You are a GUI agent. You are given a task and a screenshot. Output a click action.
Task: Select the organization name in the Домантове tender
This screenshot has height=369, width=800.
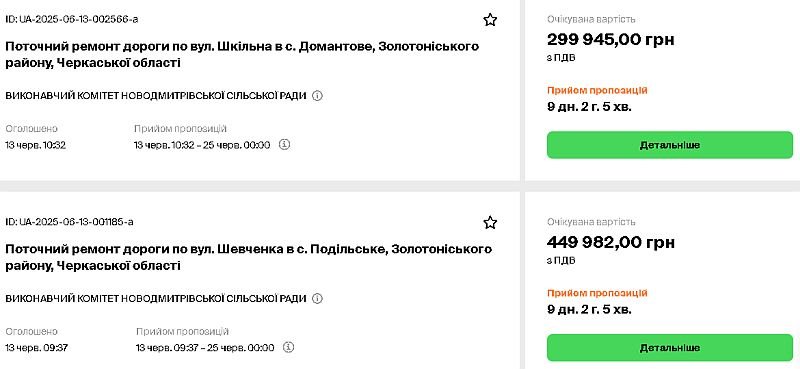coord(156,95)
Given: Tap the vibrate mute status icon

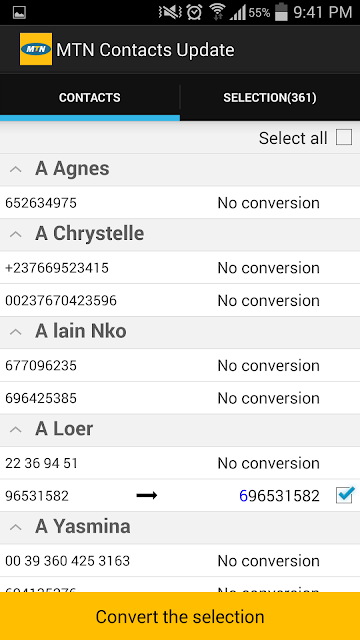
○ ○ ○
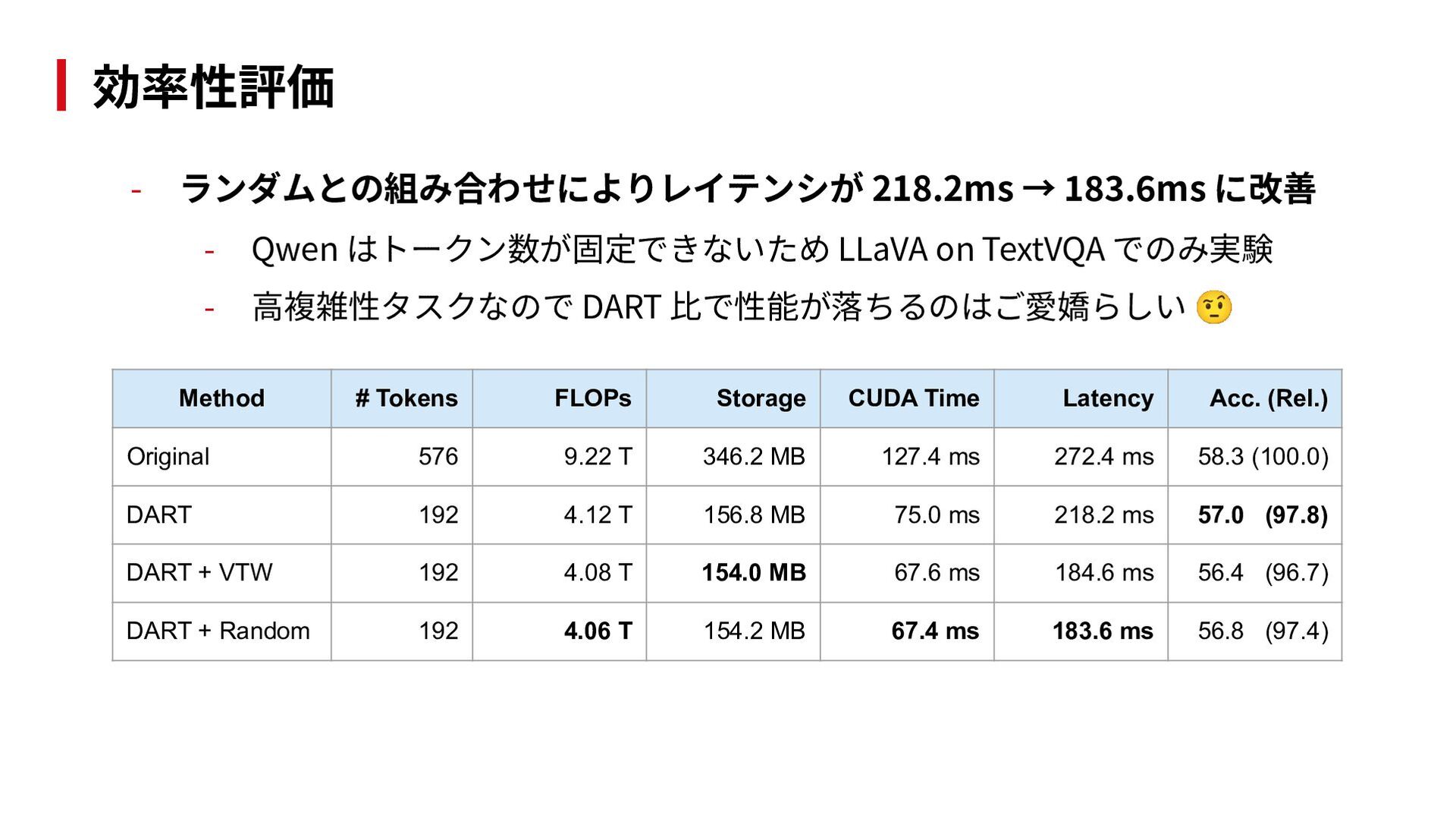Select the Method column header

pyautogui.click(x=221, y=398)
○ ○ ○
■ THE PROBLEM
In the entries above, find the line containing "Task: Select the" and the line containing "Given: Tap the vibrate mute status icon", then copy both and every line between them exactly, without any picture.

■ TASK ANSWER
Task: Select the organization name in the Домантове tender
This screenshot has height=369, width=800.
coord(156,95)
Given: Tap the vibrate mute status icon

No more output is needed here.